New customer and did not swap bank accounts (although I might as my current bank is useless!!).

I did need a valuation survey (organised and paid for by First Direct) because my house could not be identified or show up in their valuation system. This did extend the process by about a month, but the rate/terms were reserved from the day I made the initial application so no risk if it being withdrawn in the interim.


----------



## Rozzer32

We just fixed for another 2 years. Could have fixed for 5 and did look at it. However the difference in cost naturally was better for the 2 year and the base rate will have to jump a fair bit for it to have been the wrong choice. Plus we’re looking to move in 2 or 3 years so didn’t want to be stuck with one provider or pay hefty repayment fees.


----------



## slineclean

Sorry chap only saw your message. It was with HSBC

QUOTE=Leebo310;5467965]Who did you get your 10 year fixed with mate?

Sent from my iPhone using Tapatalk[/QUOTE]


----------



## slineclean

I looked into what over payments I could make , and the £100 I'm paying is no where near what I could pay. Felt abit gutted at the time but least it's something and better than nothing.

QUOTE=pxr5;5468014]For me, the most important thing would be is how quickly I could pay off a mortgage. Therefore I would look for the lowest penalties and the least limitations of regular over-payments, to the maximum I could manage. This can be hindered by a fixed mortgage.

In 2008 I was on a fixed mortgage. Whilst I was overpaying, it was restricted to how much. However once that fixed term ended I could overpay as much as I wanted without penalty.[/QUOTE]


----------



## Andy1972

Just check what your rate will be when the fixed rate expires. My 3 year fixed 4.6% came to an end 8 years ago, just when we hit the recession. I panicked till I spoke to them. My ‘variable’ rate was then going to be 0.5% above base rate. At the time base rate was 0.5% so my mortgage actually dropped by £300 a month. Each time they increase rates at Bank of England it makes £15 difference as they are doing it so slowly.

With about 10 yrs left, I won’t be going fixed rate any time soon!


----------



## Radish293

The best advice I ever had was dropping fixed rates for an offset mortgage. Best thing we ever did and paid it off years sooner. 


Sent from my iPad using Tapatalk


----------



## mayhem85

I've just fixed mine for 5years at 1.94% wasn't sure of the best option due to Brexit so I've gone on the cautious side of things


----------



## slineclean

mayhem85 said:


> I've just fixed mine for 5years at 1.94% wasn't sure of the best option due to Brexit so I've gone on the cautious side of things


Yes Brexit was in our thoughts too.


----------



## LeeH

5 years would be prudent.

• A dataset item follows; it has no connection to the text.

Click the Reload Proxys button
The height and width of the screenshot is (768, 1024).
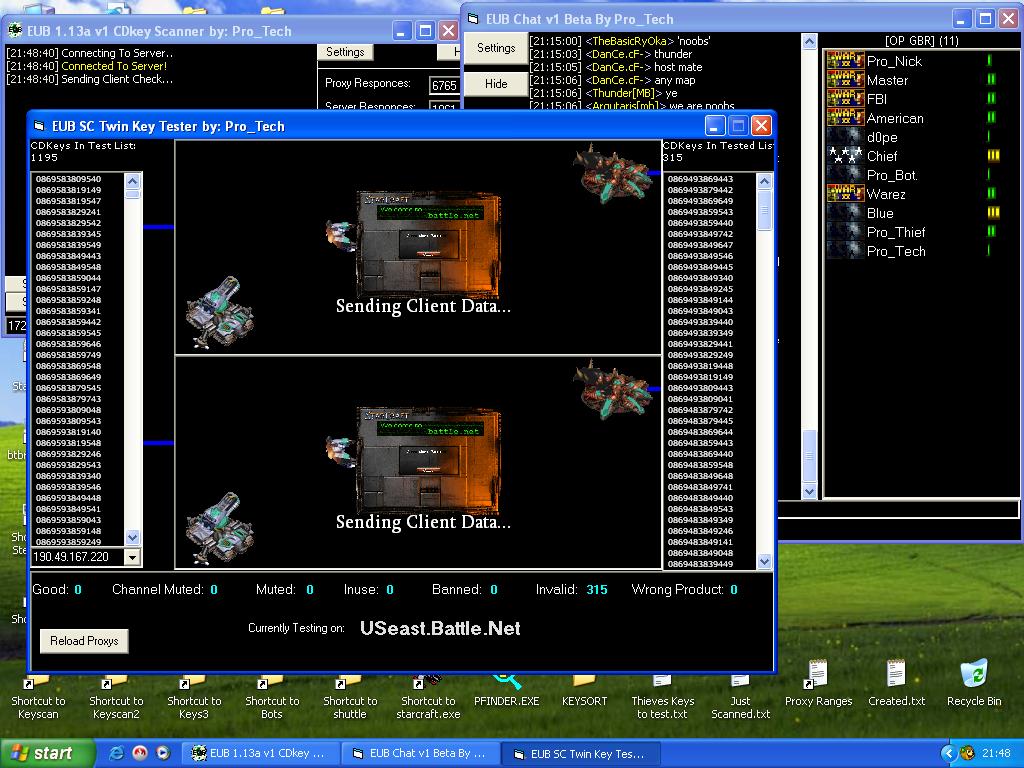pyautogui.click(x=84, y=641)
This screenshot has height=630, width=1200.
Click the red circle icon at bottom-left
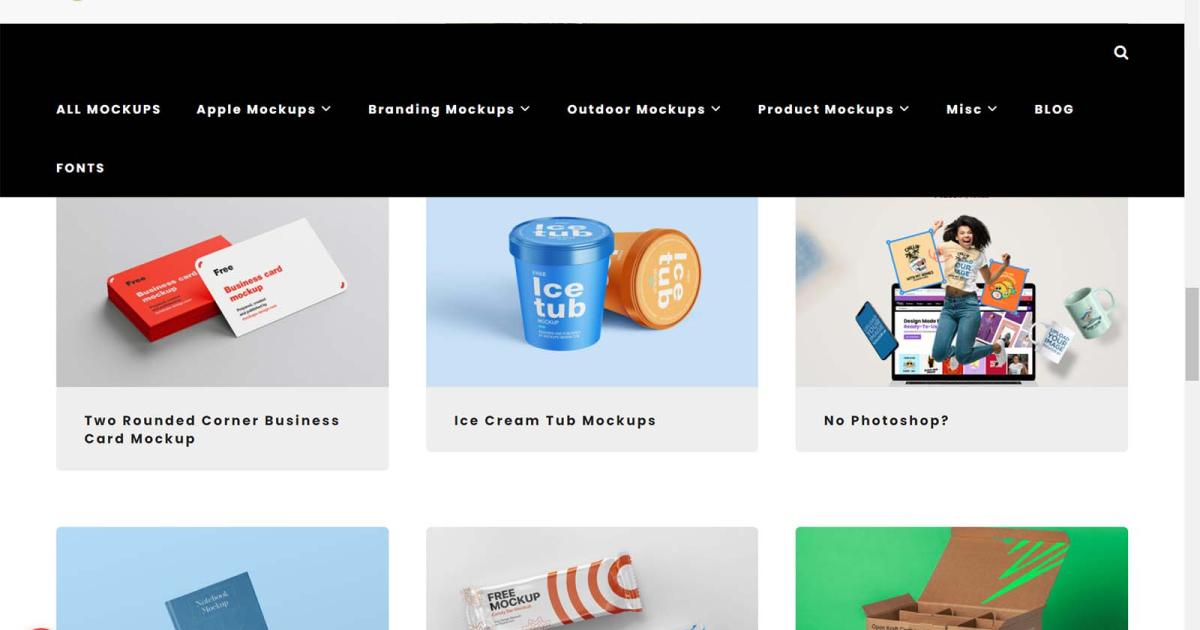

They’re only going one direction for the foreseeable. 


Sent from my iPhone using Tapatalk Pro


----------



## mwad

I went for a 10 year fixed at 2.49% about 6 month’s or so ago


----------



## mwad

robertdon777 said:


> I usually do 3 or 5 just because I like fixed costs.
> 
> It's more expensive like this but i'm happy.
> 
> Next one due soon and I'll fix for 10 if the rates are fairly low still as this will see me out of my mortgage.


Exactly the same with me:driver:


----------